Et s’associer, ce n’est pas seulement en recevoir les fruits, ce n’est pas seulement aimer Dieu, c’est aimer Dieu comme Jésus-Christ l’aime, c’est faire comme lui, « faites ceci en mémoire de moi », c’est ce à quoi les chrétiens sont appelés par leur caractère baptismal, qui leur permet non seulement de recevoir le corps et le sang de Jésus-Christ, mais qui leur permet de s’associer à Jésus dans sa propre offrande.

C’est ce qu’on appelle le sacerdoce baptismal, sur lequel on prêche peu, et il faut croire qu’on a tort de prêcher peu sur cette vérité puisque, au moment où la situation du monde devient dramatique — 1917 c’est un nouveau triomphe de Satan à travers le communisme qui va envahir le monde — au moment où la situation de l’Église devient dramatique, — les chefs de l’Église, au lieu de résister aux démons et au communisme, vont faire une alliance avec les puissants de la terre, en espérant les amadouer et éviter ainsi les lourds sacrifices qu’ils prévoient — c’est alors que la Sainte Vierge vient leur rappeler au contraire qu’on ne peut pas, qu’on ne doit pas fuir le sacrifice, et que son Fils est venu sur la terre pour cela, non seulement pour souffrir, Lui, mais pour nous associer à ses souffrances, et beaucoup plus qu’à ses souffrances, pour nous associer à son offrande.

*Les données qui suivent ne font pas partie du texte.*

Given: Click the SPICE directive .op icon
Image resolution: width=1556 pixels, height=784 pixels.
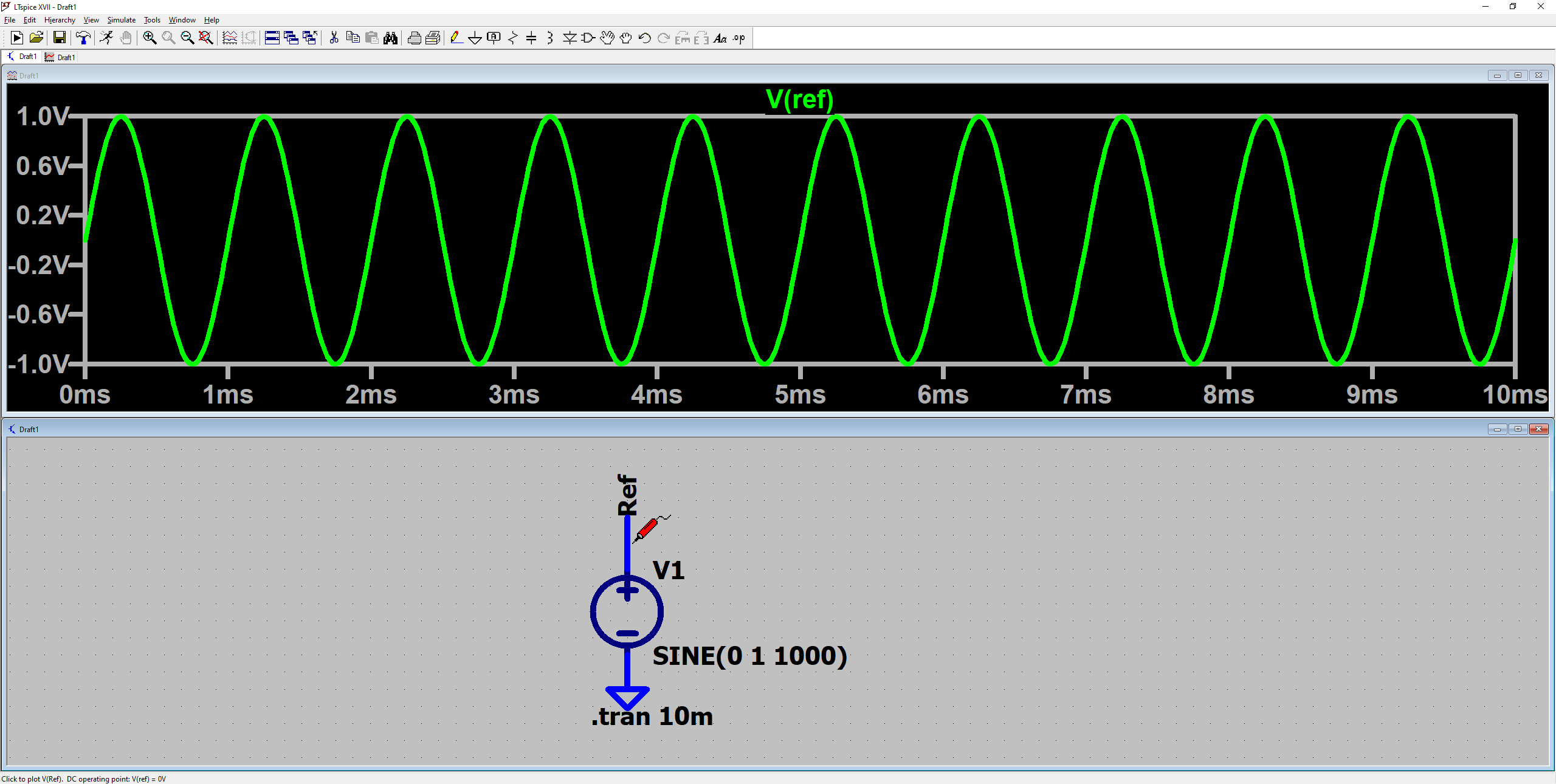Looking at the screenshot, I should click(738, 38).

Il aurait suffi que les chefs de l’Église recueillissent l’enseignement de Fatima et le prêchent et le diffusent sur la terre entière pour que le communisme recule.

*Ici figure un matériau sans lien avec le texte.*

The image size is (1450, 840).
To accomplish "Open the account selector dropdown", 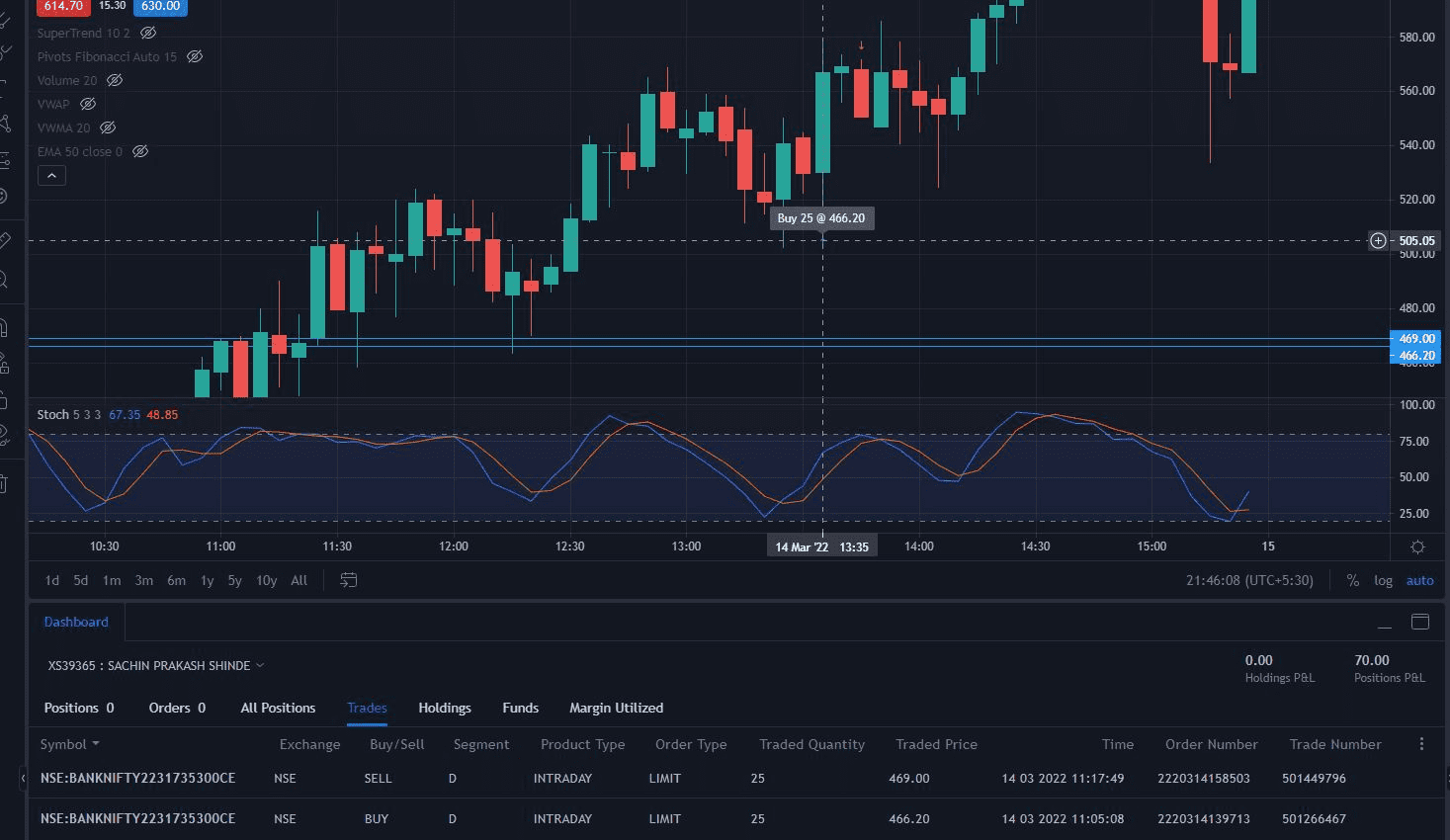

Il est dramatique de voir que beaucoup de chrétiens n’ont pas compris cela et communient de façon égoïste. Combien de fois nous entendons « j’ai besoin de la communion, on ne peut pas vivre sans la communion ». Sans la communion spirituelle, certes, c’est vrai, sans la communion sacramentelle, non, ce n’est pas vrai. C’est ce que je vous ai expliqué dans le sermon de la Fête-Dieu que je publie de nouveau, et dont je vous ai fait la transcription parce que cela me paraît absolument essentiel. Non, on ne doit pas dire, on ne peut pas dire « j’ai besoin de la communion ». Ce qu’on peut dire c’est « je veux offrir Jésus en même temps qu’il s’offre ». L’ange le dit bien aux enfants de Fátima : offrez des sacrifices avec tout ce que vous pourrez, et donc toute la journée. Les enfants de Fatima l’auront bien compris, ils vont répéter presque à satiété cette prière : « Très Sainte Trinité, Père, Fils et Saint-Esprit, je vous adore profondément et je vous offre le très précieux corps, sang, âme et divinité de Jésus-Christ ». Ils attendront encore longtemps avant de pouvoir faire leur deuxième communion sacramentelle. Il y avait encore des relents de jansénisme à l’époque, et on n’osait pas donner la communion trop tôt aux enfants.

Pourquoi le bon Dieu, qui leur a envoyé un ange pour leur donner leur première communion, n’inspire-t-il pas aux prêtres de leur donner très vite leur deuxième, puis leur troisième et toutes les communions suivantes ? Parce que le bon Dieu veut attirer leur attention sur l’essentiel. La communion nous fait entrer dans les sentiments de Jésus, et les sentiments de Jésus, c’est de s’offrir à son Père.

Alors mes bien chers frères, lorsque nous pouvons communier, communions de cette manière. Et lorsque nous ne pouvons pas communier sacramentellement, alors continuons à communier spirituellement toujours de cette manière.

Notre Dame de Fatima, priez pour nous !

Au nom du Père et du Fils et du Saint-Esprit, ainsi soit-il.